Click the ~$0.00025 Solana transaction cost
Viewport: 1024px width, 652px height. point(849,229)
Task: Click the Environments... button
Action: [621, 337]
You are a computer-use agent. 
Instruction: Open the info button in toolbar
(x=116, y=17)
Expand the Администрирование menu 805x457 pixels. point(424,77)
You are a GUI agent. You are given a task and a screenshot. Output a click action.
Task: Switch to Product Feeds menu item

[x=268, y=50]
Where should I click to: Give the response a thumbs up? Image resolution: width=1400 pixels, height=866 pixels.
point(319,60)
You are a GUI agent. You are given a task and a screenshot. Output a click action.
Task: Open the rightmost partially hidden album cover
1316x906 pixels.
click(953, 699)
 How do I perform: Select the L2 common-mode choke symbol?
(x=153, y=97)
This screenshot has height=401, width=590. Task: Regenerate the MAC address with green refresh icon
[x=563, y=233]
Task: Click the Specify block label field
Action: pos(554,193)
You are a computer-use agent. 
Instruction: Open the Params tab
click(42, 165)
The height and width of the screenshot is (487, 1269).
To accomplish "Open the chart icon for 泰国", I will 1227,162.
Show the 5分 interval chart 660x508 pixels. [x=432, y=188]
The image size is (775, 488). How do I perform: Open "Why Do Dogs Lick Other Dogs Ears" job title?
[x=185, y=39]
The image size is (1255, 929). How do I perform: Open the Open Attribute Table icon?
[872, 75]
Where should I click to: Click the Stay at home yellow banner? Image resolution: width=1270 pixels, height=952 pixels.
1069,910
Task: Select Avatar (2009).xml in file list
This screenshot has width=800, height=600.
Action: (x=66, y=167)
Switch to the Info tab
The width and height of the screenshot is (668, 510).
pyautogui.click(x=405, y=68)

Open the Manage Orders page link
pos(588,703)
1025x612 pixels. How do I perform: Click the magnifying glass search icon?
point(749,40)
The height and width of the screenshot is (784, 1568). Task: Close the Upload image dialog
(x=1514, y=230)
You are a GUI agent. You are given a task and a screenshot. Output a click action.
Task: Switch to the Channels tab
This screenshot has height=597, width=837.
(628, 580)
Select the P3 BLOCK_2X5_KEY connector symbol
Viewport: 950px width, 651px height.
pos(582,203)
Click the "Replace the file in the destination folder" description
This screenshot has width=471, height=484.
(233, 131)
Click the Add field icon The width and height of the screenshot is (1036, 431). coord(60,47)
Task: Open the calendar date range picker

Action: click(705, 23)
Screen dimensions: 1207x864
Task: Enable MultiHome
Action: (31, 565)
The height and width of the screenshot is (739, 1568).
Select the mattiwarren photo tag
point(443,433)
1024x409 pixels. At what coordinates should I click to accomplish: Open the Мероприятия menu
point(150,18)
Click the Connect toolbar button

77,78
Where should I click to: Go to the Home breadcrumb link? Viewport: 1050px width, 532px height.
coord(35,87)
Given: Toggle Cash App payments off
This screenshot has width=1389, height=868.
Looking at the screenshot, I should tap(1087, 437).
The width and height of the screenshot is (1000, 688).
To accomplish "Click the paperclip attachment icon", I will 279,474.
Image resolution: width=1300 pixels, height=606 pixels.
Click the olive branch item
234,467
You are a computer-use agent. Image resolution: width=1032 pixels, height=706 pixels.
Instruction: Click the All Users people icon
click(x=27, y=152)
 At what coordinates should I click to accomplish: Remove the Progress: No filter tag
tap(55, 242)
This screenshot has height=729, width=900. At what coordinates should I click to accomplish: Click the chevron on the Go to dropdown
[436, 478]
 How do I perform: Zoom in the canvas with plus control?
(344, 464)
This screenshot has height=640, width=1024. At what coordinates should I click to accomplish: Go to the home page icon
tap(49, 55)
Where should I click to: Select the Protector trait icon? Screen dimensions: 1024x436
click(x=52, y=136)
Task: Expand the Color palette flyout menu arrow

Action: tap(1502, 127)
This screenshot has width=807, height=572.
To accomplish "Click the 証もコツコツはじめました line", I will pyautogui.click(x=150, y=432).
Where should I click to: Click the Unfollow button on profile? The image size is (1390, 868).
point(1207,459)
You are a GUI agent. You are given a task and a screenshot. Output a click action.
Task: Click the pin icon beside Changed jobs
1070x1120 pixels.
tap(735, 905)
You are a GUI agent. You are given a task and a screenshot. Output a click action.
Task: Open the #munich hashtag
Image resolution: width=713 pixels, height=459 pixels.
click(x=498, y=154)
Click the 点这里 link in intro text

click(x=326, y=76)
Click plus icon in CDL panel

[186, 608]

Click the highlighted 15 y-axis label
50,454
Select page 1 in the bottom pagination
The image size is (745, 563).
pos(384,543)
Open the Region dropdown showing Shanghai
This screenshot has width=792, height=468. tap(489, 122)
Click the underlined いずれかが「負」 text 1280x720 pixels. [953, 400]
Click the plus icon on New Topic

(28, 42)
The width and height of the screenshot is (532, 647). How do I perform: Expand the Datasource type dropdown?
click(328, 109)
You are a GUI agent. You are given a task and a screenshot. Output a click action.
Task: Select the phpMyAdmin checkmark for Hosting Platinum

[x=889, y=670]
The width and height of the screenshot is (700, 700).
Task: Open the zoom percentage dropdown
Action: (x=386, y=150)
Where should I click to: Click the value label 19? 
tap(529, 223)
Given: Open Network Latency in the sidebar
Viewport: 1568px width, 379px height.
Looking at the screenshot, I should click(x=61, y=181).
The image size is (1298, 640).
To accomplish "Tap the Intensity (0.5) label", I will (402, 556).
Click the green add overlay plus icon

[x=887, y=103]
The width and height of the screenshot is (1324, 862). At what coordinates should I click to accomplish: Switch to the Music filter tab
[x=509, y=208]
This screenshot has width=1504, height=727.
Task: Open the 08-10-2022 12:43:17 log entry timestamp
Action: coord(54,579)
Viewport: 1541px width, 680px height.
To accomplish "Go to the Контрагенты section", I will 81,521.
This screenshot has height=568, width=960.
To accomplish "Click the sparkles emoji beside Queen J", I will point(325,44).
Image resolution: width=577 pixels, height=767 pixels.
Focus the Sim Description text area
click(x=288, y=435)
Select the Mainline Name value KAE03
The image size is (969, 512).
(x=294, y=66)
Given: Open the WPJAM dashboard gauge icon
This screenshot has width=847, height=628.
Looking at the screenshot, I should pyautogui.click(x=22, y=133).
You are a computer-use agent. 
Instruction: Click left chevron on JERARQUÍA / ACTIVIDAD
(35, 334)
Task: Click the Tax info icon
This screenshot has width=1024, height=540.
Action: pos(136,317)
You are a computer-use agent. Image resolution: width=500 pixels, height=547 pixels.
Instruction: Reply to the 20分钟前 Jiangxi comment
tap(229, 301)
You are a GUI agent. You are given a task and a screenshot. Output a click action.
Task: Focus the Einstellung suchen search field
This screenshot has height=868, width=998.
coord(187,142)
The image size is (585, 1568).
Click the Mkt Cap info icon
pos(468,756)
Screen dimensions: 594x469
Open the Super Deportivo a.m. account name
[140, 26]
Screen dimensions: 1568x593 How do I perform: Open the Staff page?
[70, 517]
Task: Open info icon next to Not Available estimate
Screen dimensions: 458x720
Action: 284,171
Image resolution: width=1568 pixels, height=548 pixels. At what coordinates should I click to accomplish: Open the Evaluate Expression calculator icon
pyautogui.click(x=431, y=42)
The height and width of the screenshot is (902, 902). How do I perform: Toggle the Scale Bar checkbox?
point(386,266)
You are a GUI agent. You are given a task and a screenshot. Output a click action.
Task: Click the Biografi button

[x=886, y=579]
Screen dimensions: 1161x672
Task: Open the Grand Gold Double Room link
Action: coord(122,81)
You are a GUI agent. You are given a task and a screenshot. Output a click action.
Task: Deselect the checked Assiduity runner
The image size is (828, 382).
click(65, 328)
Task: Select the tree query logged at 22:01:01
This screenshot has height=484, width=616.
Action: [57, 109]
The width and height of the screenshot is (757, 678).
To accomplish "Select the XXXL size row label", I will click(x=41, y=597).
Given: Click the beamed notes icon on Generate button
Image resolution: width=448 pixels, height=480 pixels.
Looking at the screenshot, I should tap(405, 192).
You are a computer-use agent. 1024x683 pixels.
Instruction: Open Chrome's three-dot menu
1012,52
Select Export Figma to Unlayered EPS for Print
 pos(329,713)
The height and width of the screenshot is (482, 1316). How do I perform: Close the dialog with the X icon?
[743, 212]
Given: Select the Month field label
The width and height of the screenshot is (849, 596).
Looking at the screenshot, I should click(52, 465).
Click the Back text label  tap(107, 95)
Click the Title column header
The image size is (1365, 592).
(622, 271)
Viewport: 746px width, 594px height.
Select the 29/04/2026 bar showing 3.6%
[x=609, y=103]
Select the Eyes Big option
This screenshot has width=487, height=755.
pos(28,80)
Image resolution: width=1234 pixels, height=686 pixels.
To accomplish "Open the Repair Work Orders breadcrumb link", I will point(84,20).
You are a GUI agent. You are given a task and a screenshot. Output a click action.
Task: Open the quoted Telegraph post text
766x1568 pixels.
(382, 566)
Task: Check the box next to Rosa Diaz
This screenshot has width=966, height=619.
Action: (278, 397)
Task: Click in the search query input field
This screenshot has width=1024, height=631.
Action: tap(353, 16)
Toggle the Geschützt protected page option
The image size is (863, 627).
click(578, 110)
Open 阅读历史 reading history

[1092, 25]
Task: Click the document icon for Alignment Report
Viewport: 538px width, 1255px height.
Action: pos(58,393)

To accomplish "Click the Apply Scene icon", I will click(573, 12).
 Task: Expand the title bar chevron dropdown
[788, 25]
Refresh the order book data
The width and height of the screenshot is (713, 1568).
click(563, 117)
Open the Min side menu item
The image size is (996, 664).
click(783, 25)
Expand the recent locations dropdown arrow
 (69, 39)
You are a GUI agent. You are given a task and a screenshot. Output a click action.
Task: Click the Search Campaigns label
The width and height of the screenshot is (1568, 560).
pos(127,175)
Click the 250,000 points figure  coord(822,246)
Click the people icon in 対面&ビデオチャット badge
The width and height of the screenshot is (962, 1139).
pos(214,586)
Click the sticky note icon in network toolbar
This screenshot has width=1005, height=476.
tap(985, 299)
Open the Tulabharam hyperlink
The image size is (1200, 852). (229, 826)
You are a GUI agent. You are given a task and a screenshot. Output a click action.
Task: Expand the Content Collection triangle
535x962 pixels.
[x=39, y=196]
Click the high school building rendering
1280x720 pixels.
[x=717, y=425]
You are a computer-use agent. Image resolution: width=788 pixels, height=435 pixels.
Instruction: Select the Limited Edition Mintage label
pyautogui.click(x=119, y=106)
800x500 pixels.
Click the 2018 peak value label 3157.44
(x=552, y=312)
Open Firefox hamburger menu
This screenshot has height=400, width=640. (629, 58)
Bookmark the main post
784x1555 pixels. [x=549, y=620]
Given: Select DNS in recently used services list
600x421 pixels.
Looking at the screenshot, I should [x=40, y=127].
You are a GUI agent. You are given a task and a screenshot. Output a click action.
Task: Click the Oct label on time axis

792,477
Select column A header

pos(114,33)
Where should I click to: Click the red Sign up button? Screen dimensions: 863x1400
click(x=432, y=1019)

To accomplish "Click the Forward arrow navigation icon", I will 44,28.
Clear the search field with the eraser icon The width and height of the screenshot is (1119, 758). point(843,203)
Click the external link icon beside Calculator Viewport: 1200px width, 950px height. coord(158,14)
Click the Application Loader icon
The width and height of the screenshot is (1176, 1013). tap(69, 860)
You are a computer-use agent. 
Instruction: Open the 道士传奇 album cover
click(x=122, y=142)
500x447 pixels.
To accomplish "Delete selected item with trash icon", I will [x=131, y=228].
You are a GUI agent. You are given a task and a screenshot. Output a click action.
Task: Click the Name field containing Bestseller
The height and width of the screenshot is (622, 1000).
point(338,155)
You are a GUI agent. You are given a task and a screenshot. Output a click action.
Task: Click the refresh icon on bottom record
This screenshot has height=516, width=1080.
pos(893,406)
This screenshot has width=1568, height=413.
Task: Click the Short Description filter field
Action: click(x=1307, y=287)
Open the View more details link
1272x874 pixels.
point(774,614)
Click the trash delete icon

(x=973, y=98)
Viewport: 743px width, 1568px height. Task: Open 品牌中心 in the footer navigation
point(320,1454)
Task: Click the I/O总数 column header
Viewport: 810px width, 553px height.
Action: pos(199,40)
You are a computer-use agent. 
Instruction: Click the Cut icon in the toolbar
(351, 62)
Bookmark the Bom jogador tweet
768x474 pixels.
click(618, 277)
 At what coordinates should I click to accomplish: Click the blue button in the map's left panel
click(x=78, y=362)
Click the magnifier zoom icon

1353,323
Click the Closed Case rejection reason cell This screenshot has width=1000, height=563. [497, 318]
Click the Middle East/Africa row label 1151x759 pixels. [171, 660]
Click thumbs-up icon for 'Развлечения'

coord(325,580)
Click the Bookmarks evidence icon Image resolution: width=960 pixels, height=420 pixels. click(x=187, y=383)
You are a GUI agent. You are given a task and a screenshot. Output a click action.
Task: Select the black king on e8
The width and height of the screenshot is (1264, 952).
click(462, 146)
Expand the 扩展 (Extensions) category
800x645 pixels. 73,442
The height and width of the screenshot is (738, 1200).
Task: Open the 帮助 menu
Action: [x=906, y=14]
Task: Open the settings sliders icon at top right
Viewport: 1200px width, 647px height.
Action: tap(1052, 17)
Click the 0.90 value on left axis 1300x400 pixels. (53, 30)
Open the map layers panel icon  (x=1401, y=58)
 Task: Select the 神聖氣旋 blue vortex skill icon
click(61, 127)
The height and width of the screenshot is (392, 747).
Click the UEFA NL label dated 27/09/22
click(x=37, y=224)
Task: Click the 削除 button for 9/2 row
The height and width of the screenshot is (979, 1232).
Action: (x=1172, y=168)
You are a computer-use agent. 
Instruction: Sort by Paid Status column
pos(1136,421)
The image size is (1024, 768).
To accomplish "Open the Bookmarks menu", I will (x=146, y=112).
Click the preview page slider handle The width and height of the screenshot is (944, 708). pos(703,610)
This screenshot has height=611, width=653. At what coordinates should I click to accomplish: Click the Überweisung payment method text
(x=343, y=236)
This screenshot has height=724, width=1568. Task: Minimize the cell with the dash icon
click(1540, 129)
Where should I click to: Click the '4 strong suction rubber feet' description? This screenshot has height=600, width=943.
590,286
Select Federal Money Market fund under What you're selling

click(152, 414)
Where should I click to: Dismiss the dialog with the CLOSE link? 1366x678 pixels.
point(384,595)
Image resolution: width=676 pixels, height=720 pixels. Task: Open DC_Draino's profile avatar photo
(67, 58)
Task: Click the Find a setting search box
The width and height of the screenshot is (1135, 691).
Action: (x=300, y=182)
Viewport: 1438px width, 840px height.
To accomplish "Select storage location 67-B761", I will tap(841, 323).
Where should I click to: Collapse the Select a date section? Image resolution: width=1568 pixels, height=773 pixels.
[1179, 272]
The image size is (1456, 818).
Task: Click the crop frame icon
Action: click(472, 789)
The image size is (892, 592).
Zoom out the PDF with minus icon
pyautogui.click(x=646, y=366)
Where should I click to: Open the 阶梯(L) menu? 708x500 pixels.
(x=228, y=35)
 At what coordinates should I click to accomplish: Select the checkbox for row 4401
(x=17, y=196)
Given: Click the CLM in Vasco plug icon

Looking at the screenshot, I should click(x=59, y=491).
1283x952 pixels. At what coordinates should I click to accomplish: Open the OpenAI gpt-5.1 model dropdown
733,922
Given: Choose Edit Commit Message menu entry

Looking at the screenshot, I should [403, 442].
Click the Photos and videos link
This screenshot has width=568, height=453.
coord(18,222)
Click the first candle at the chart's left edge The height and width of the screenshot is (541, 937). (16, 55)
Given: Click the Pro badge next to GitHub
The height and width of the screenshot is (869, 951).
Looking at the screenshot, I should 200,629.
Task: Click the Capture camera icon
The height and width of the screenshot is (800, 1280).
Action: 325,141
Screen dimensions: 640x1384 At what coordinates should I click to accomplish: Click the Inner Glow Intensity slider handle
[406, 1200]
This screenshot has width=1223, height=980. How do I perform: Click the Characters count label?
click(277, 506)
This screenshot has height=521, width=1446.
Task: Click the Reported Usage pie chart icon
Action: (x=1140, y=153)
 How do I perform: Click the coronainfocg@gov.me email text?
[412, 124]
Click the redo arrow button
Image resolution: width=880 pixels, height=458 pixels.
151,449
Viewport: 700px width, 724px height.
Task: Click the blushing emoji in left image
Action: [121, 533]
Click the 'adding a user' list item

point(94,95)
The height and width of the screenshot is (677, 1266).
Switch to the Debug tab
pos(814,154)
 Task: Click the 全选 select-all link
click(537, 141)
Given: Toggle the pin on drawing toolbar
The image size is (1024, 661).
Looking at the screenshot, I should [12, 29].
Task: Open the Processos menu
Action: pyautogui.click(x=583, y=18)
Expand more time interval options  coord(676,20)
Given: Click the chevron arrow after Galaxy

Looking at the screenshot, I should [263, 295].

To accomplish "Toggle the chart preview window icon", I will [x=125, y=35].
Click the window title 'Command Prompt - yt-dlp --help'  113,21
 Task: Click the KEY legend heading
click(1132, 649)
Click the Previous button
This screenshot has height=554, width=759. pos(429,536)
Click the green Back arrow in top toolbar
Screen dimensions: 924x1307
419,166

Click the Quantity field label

=-=-=

Exercise goal> Please return every line in the data that includes the string "next".

Solution to the exercise>
Task: Open info icon next to Not Available estimate
Task: Check the box next to Rosa Diaz
Given: Click the Pro badge next to GitHub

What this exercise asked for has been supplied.